Aluminium is attacked by water and usually forms a jelly or white powder. perhaps rust has been introduced from a contaminated fuel can. I presume that electrolytic corrosion removal will work with an ally tank but it will need someone who paid more attention in physics and chemistry at school to confirm how..

 

 

jpsimplex14 Sat, 20/09/2014

I removed the Tank, Tap, Copper Pipe, and Carburettor. I tackled the cleaning of the Tank first by partially filling with small Alpine Granite stones and shaking violently until my arms ached. Once all the wee stones were removed, I flushed the Tank out with detergent and very hot water, rinsed it out thoroughly with clean water and allowed to air overnight. I cleaned through the Tap and Copper Pipe and stripped the Carburettor. It had some dirty fuel inside.

When all was assembled, I filled the Tank with fresh fuel. The inside of the Tank looks shiny and clean. I opened the Tap over a small container and the fuel flowed strongly and clean.

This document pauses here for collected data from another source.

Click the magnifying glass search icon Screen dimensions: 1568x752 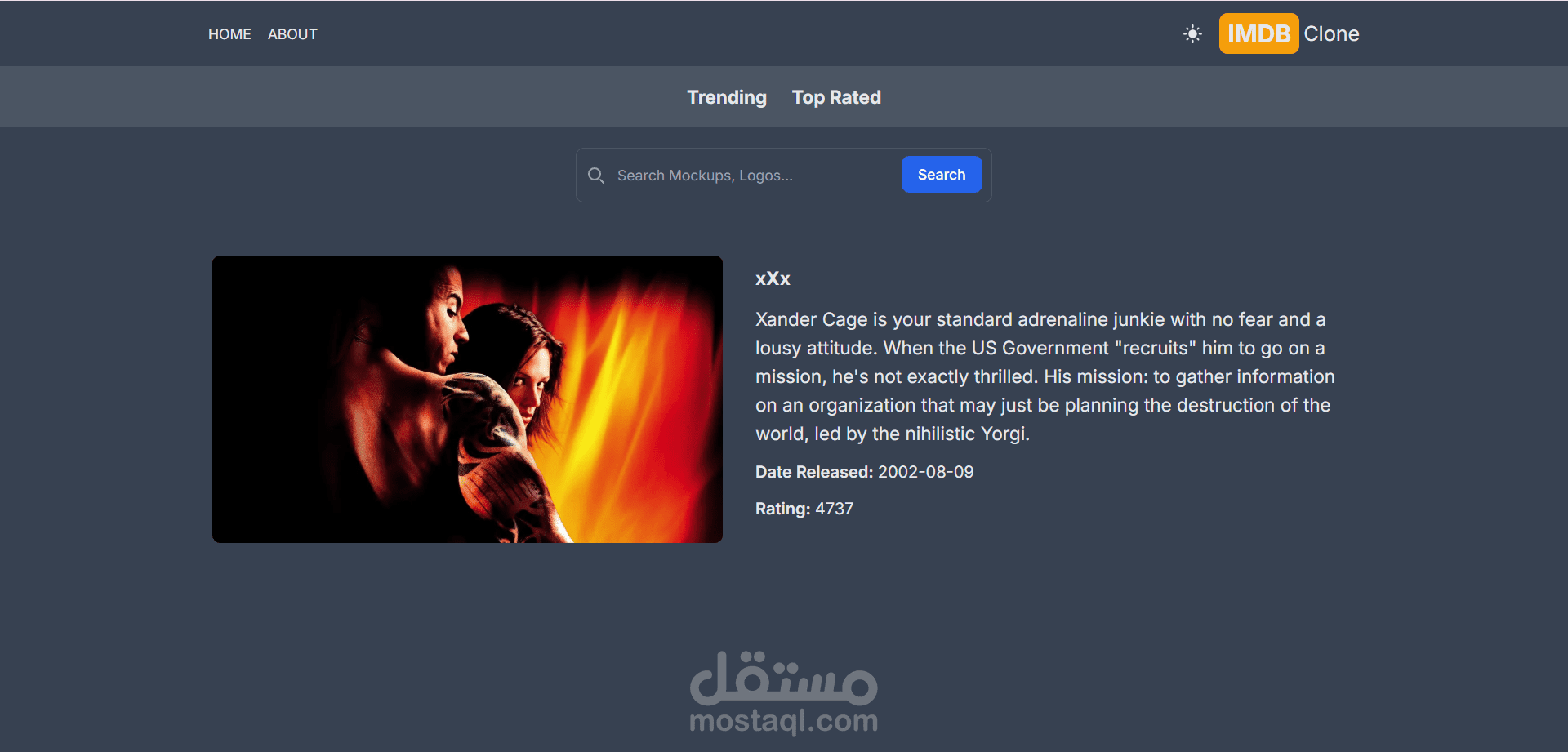(x=596, y=176)
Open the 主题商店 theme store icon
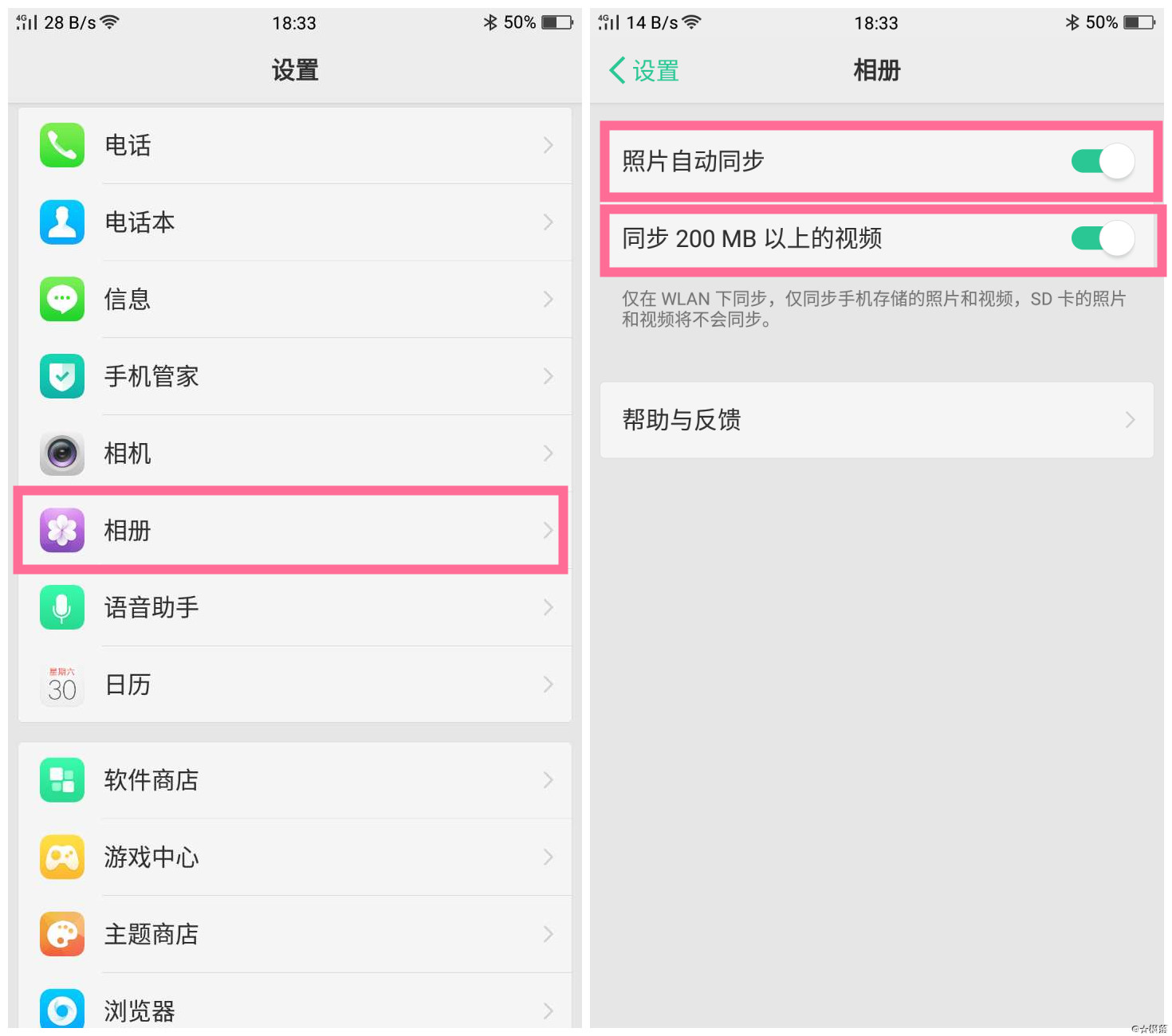Screen dimensions: 1172x1036 point(61,934)
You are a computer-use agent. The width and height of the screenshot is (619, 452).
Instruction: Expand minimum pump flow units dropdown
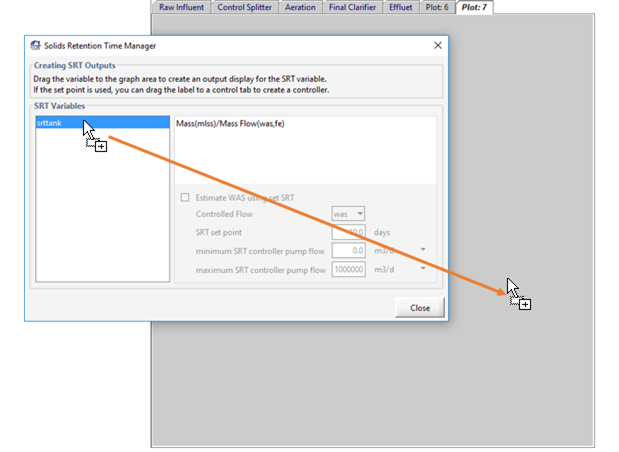pos(424,250)
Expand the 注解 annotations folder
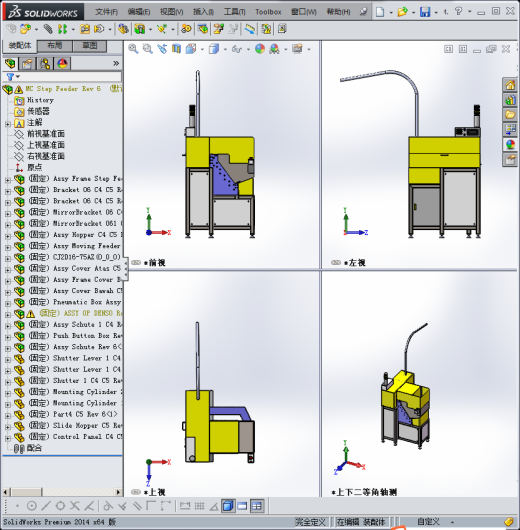Image resolution: width=520 pixels, height=530 pixels. click(x=8, y=124)
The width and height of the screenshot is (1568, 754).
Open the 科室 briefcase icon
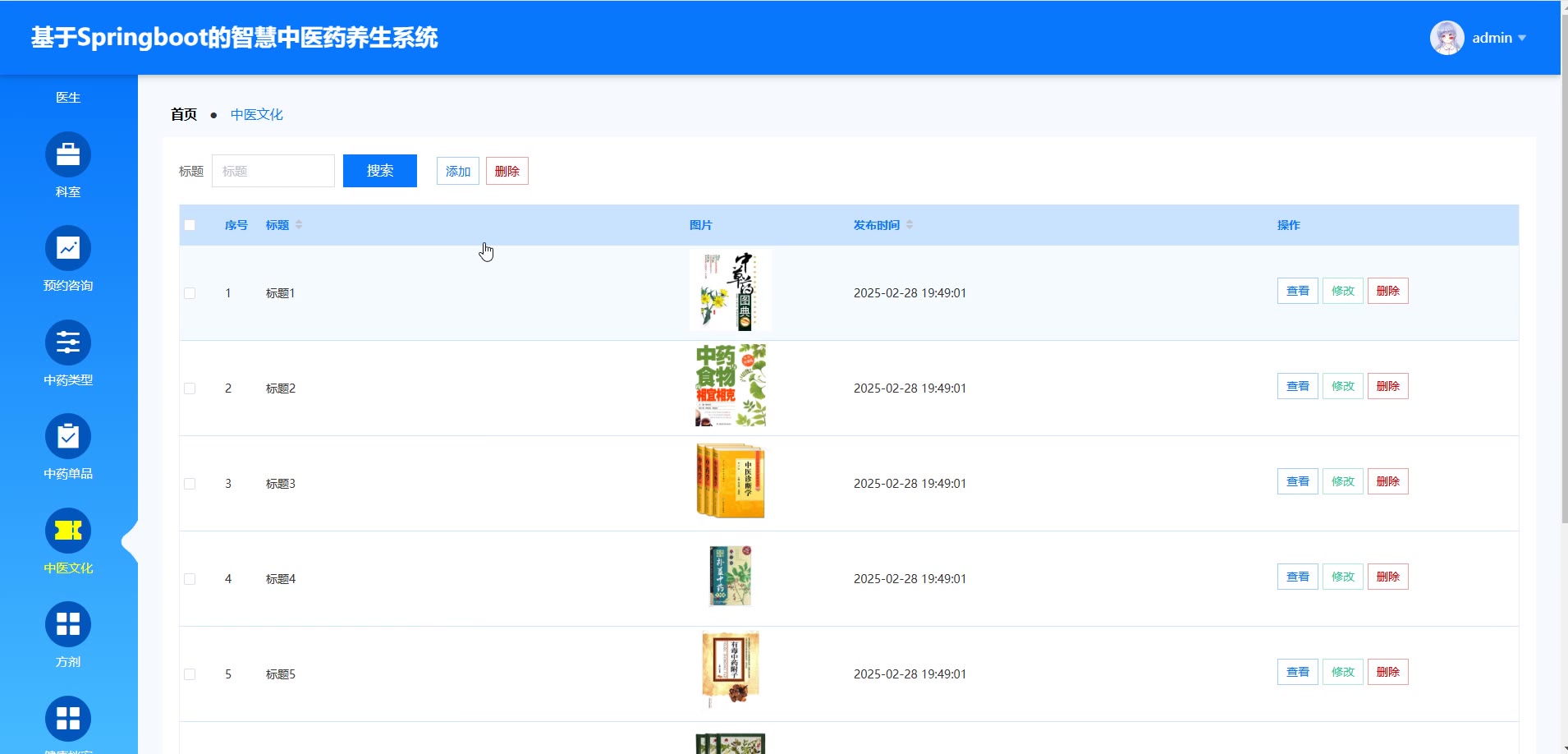coord(68,154)
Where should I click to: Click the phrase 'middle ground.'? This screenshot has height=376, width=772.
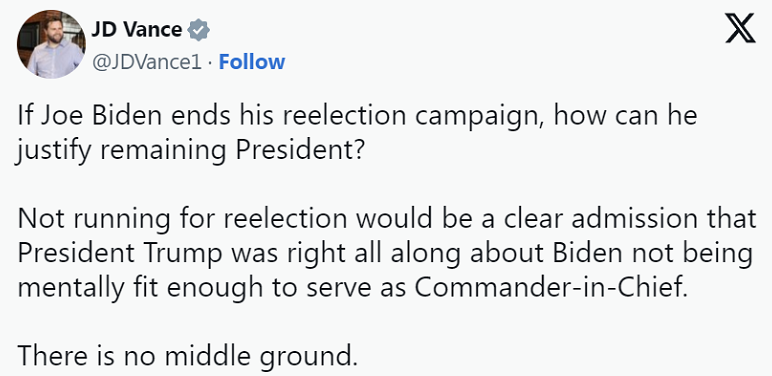point(261,357)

The engine runs fine but with the choke only very slightly moved from the closed position. So, despite having a nice clean fuel supply, I'm almost back at square one. There is however one thing I've not yet tried. The Carburettor allows for the adjustment of the Taper Needle which should provide a correctly adjusted mixture at all throttle settings . I'm tempted to make small adjustments to the Taper Needle to see the effect.

wristpin Sat, 20/09/2014

Sounds like progress of a sort ! Does the tapered needle have small radial grooves at the top engaged by a small (and easily lost!) circlip. If so, try raising it by a groove at a time.

Useful tip to avoid spending time on all fours with a torch looking for an escaped small  flyaway component is to get a large clear poly bag and "operate" inside that so if a circlip or spring "pings" it will be constrained from flying across the workshop.

 

jpsimplex14 Sat, 20/09/2014

Progress indeed. I adjusted the Taper Needle inside the Carburettor to increase the richness of the mixture by turning the adjustment screw counterclockwise - a half turn at a time, (in keeping with the manufacturers instructions). I soon found I was able to run the engine with the choke out and as I reached the best position for the Taper Needle, the engine run better and better. Unfortunately, the Carburettor must be partially stripped to make each adjustment to the Taper Needle position, so it took a while. The Taper Needle is set at the factory so I'd put off trying this solution to my dilemma as I didn't want to risk damaging the engine and I wasn't altogether sure that such an adjustment was the answer. You learn something every day. 

Anyway, alls well that ends well and at least the whole fuel line system got a good clean out. Thanks for all your helpful suggestions.

wristpin Sat, 20/09/2014

That's good news. Your faith in the factory setting could be misplaced due to to wear and tear and even a previous owner having a fiddle - round here we call it "finger blight"!  However. with all the cleaning that you've done the lean mixture could just be down to the viscosity of your petrol oil mix . Much has been said and argued over the issue of whether vintage engines should be run on a vintage mix; ie using a straight SAE30 or 40 oil  or whether it's OK or beneficial/detrimental to use a modern semi or fully synthetic oil giving a "thinner mix".

Personally I favour an old mix for an old engine, but the main thing is that you've cracked the problem.

.

gtc Sat, 20/09/2014

Good to know that it's now running.

I have recently done the "gravel martini shake" on a brass Atco Standard tank.